[Data for pointing at spots in documents and screenshots]
# # #
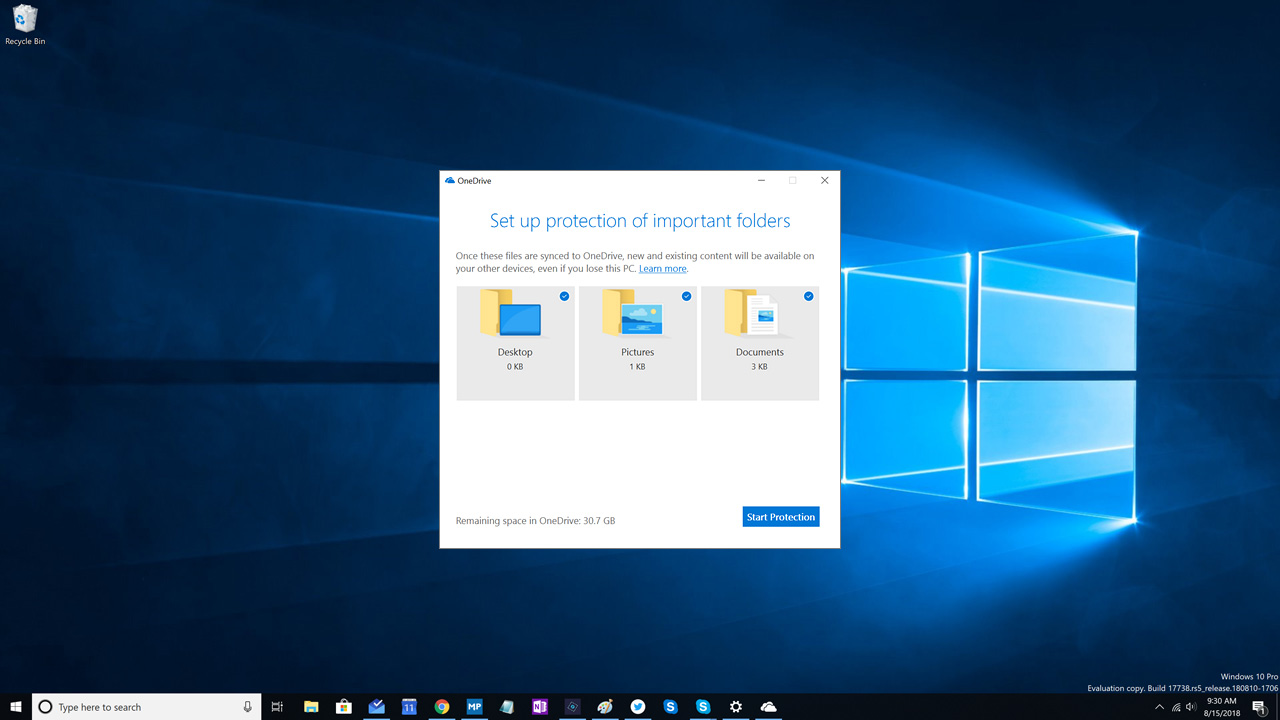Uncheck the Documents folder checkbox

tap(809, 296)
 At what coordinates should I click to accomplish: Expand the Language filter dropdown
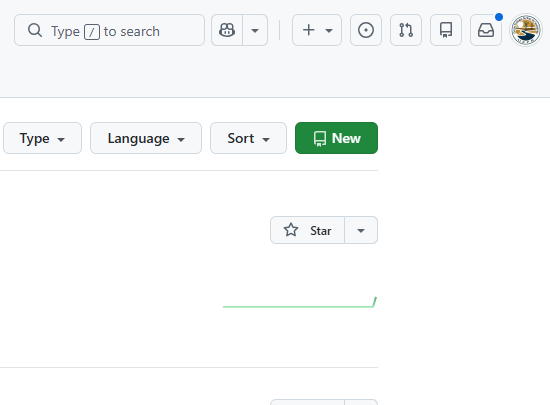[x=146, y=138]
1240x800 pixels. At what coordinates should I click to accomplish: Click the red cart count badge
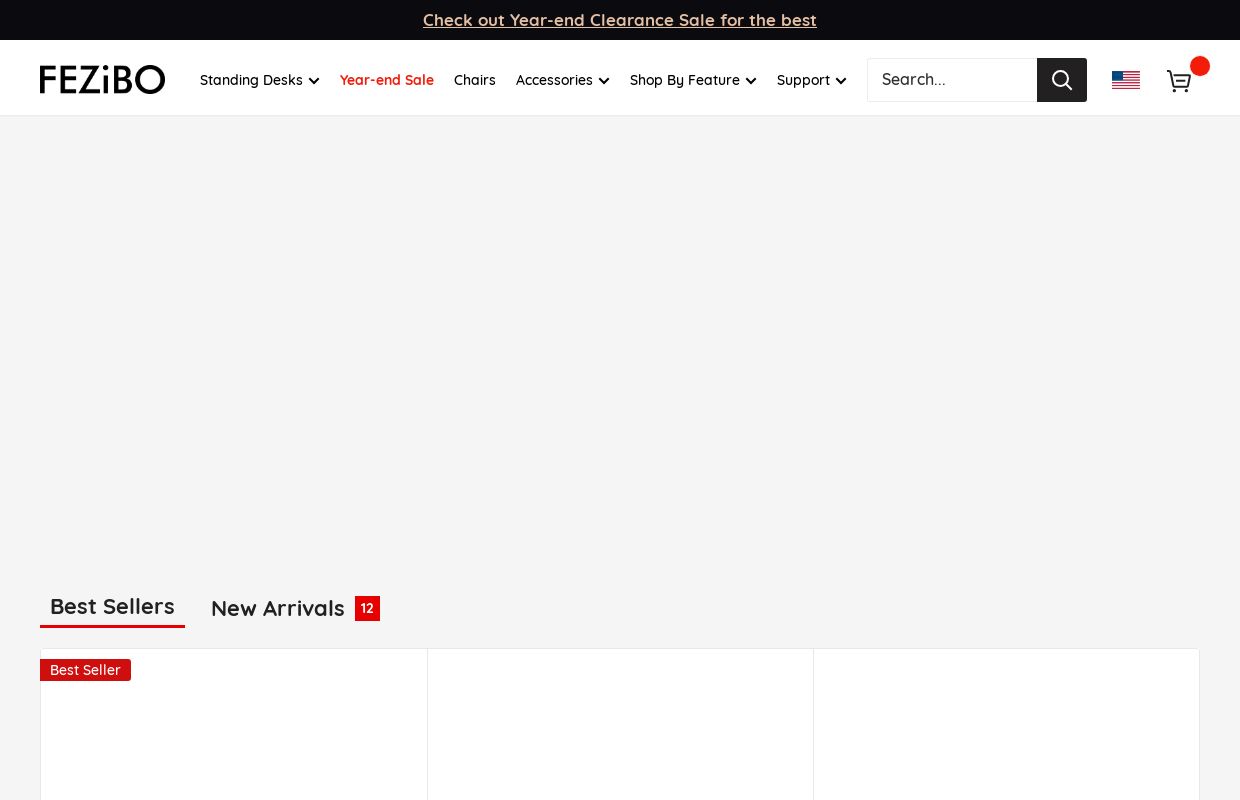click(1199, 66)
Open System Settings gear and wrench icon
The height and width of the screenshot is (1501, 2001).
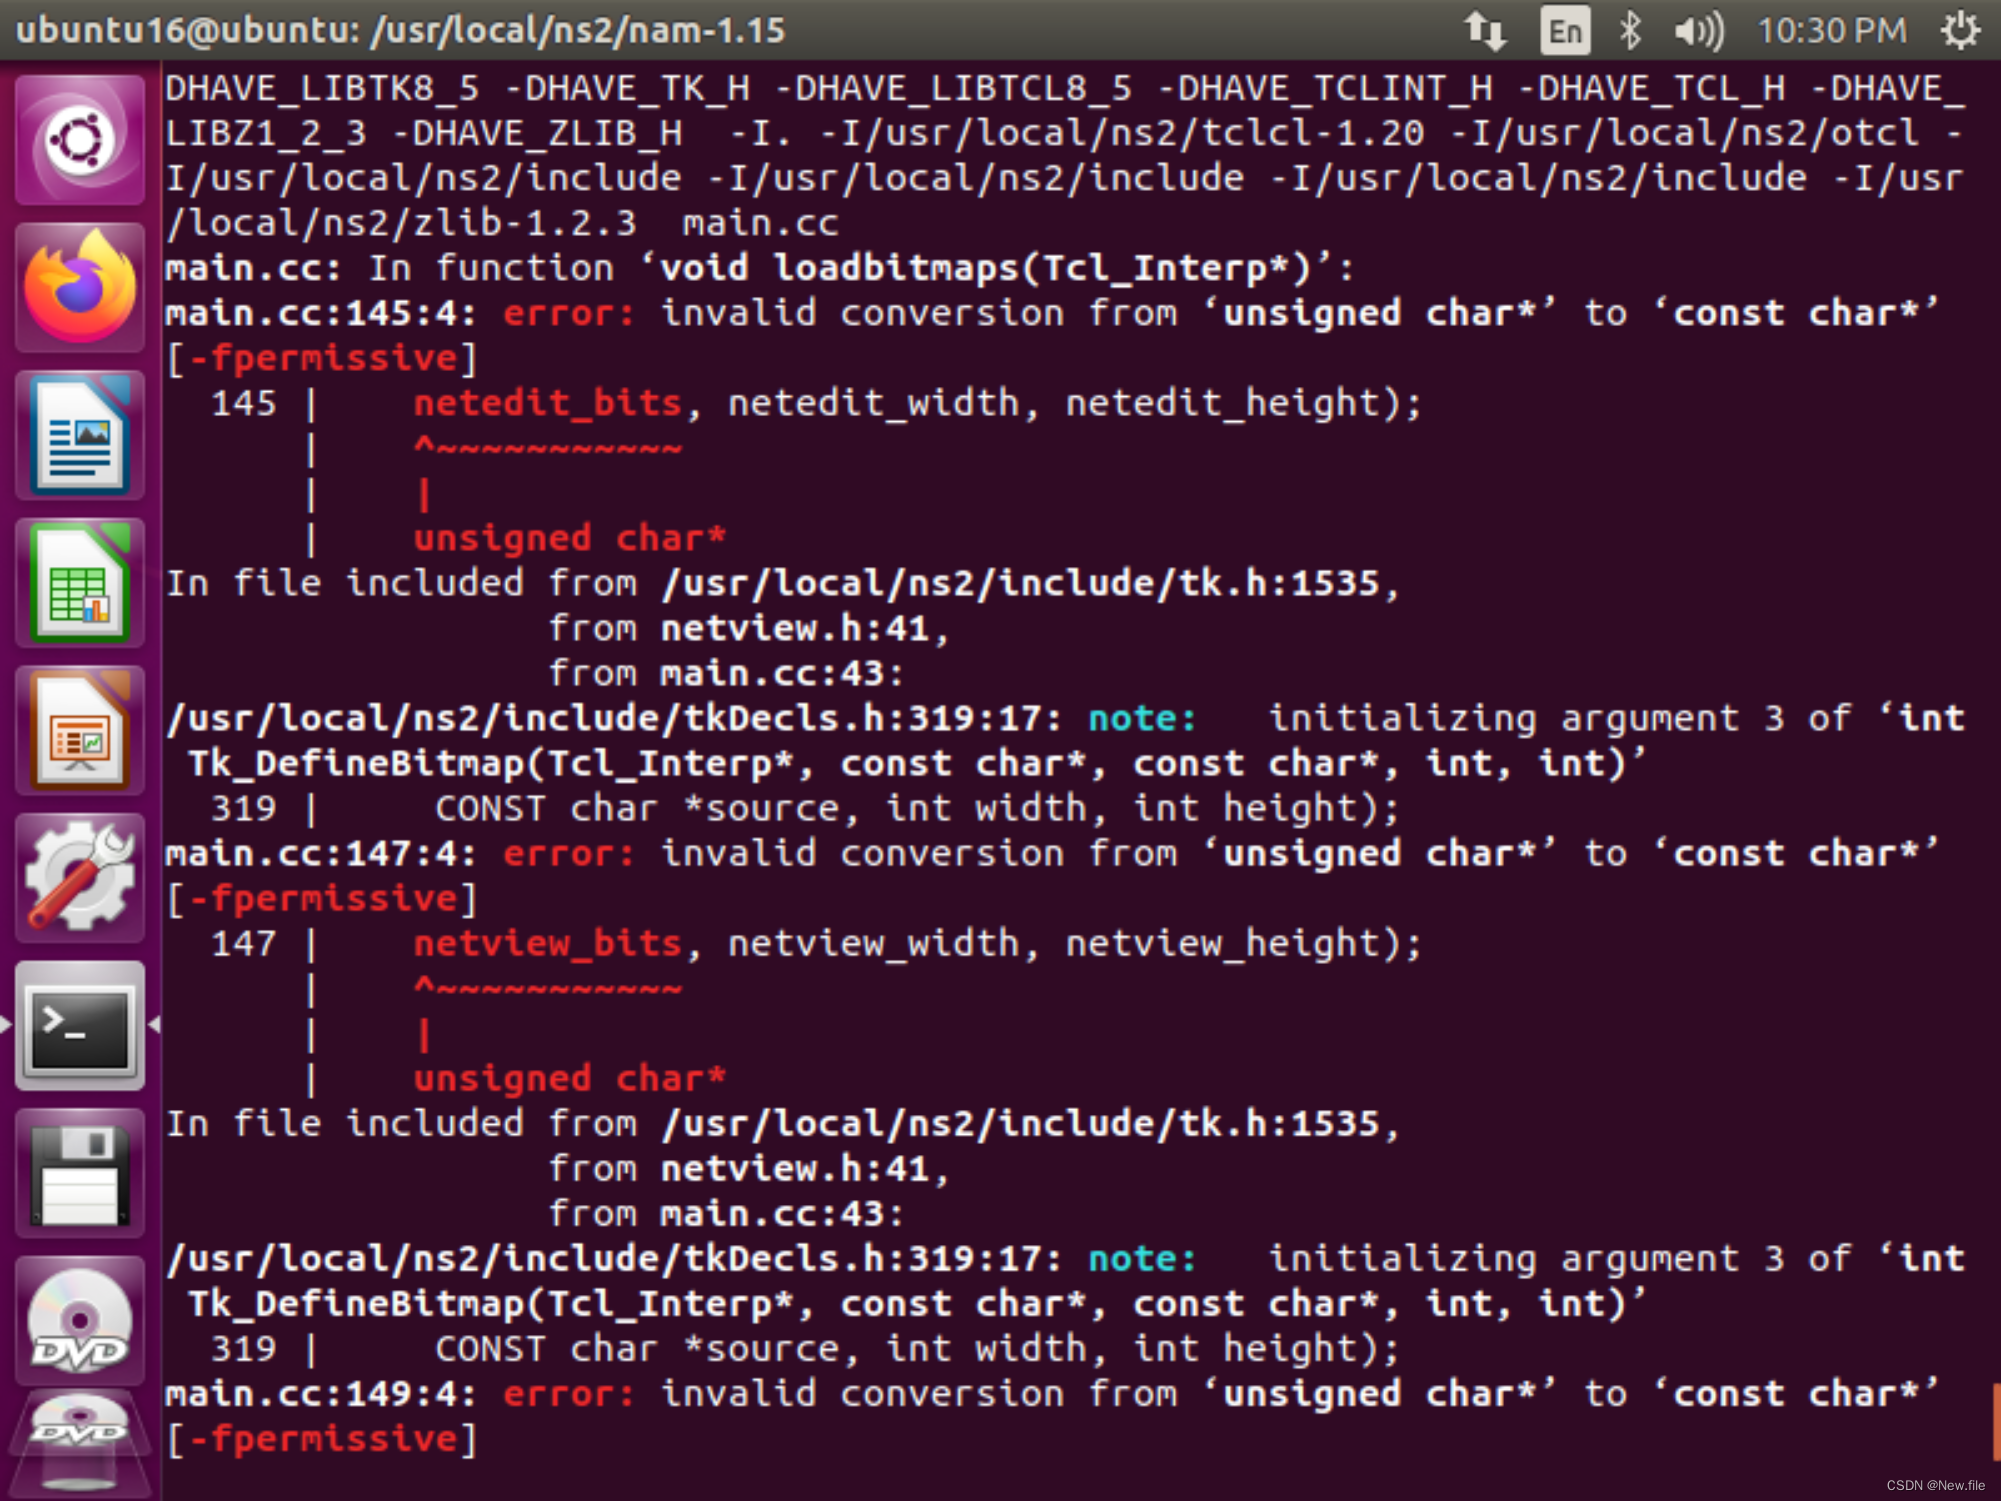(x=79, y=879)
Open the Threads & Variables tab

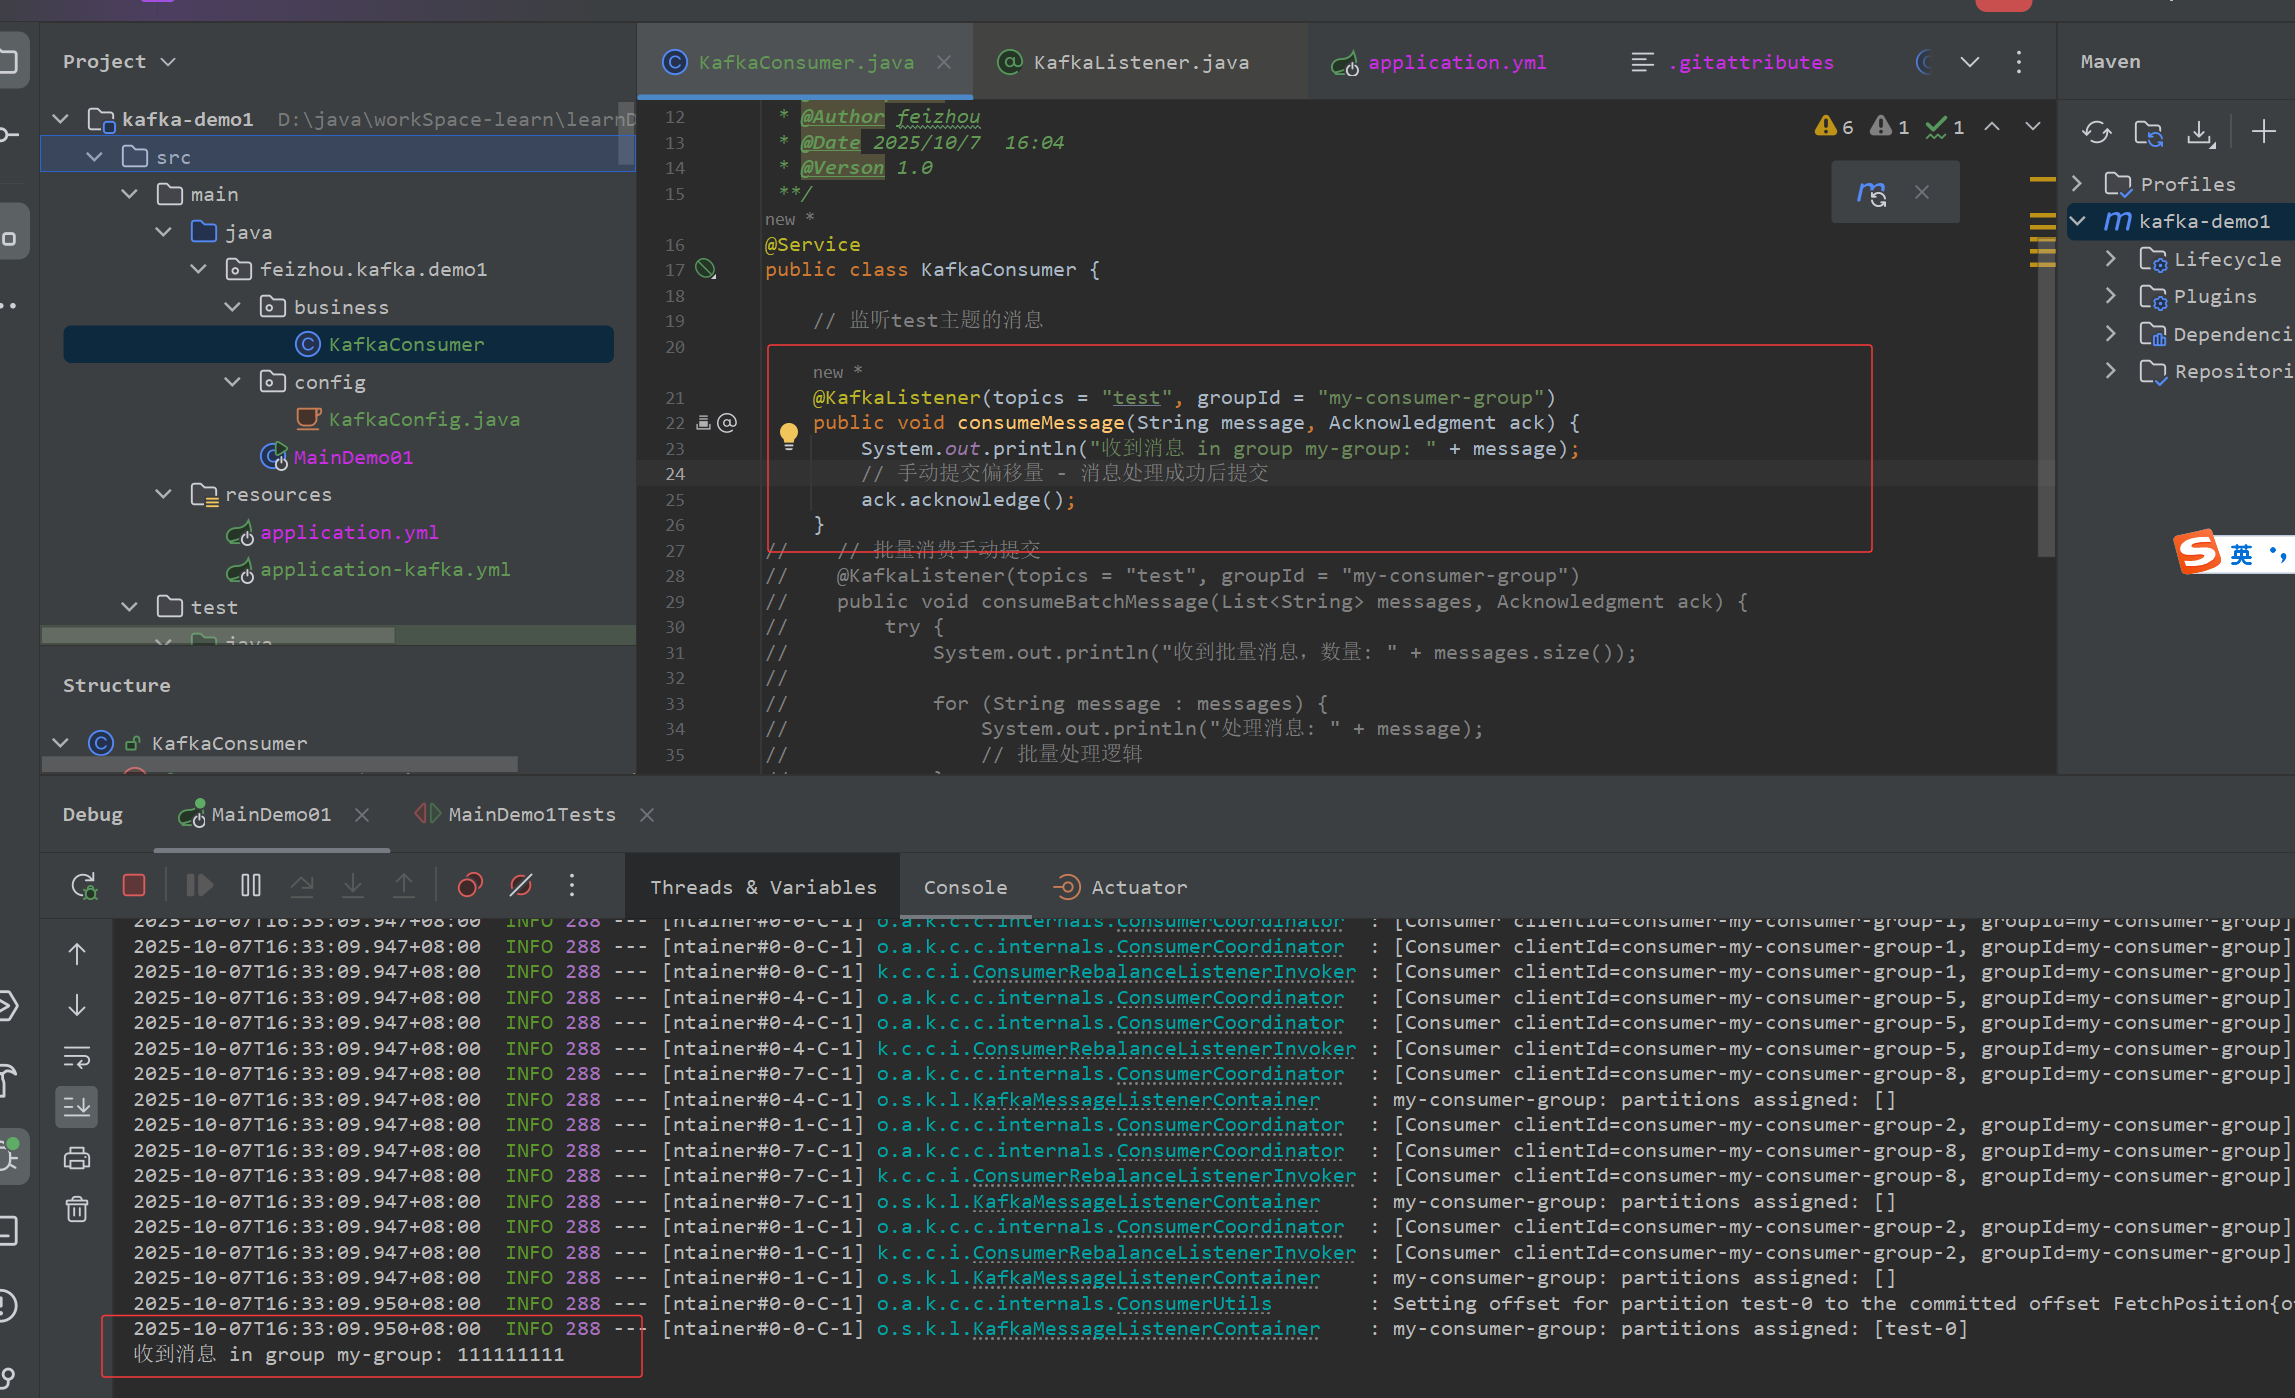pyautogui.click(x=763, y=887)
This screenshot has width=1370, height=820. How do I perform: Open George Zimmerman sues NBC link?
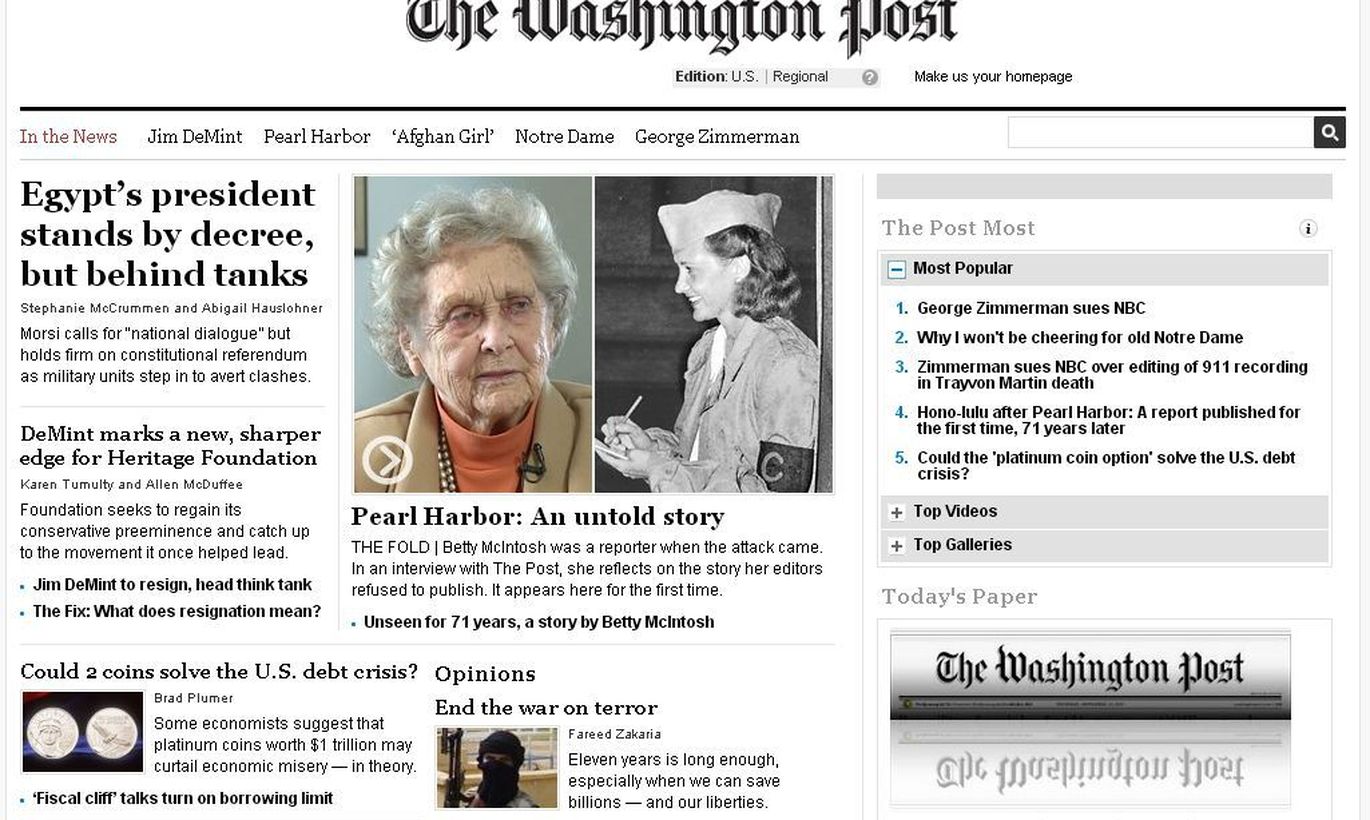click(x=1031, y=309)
# # #
[Task requirements] Format the data from the line containing "Open the Threads & Variables tab" through the end as a Markdown table with the columns Row and Line, numbering each line and skipping blank ones. Leave the pictures out of the answer.

[Written solution]
| Row | Line |
|---|---|
| 1 | Open the Threads & Variables tab |
| 2 | pyautogui.click(x=763, y=887) |
| 3 | This screenshot has width=1370, height=820. How do I perform: Open George Zimmerman sues NBC link? |
| 4 | click(x=1031, y=309) |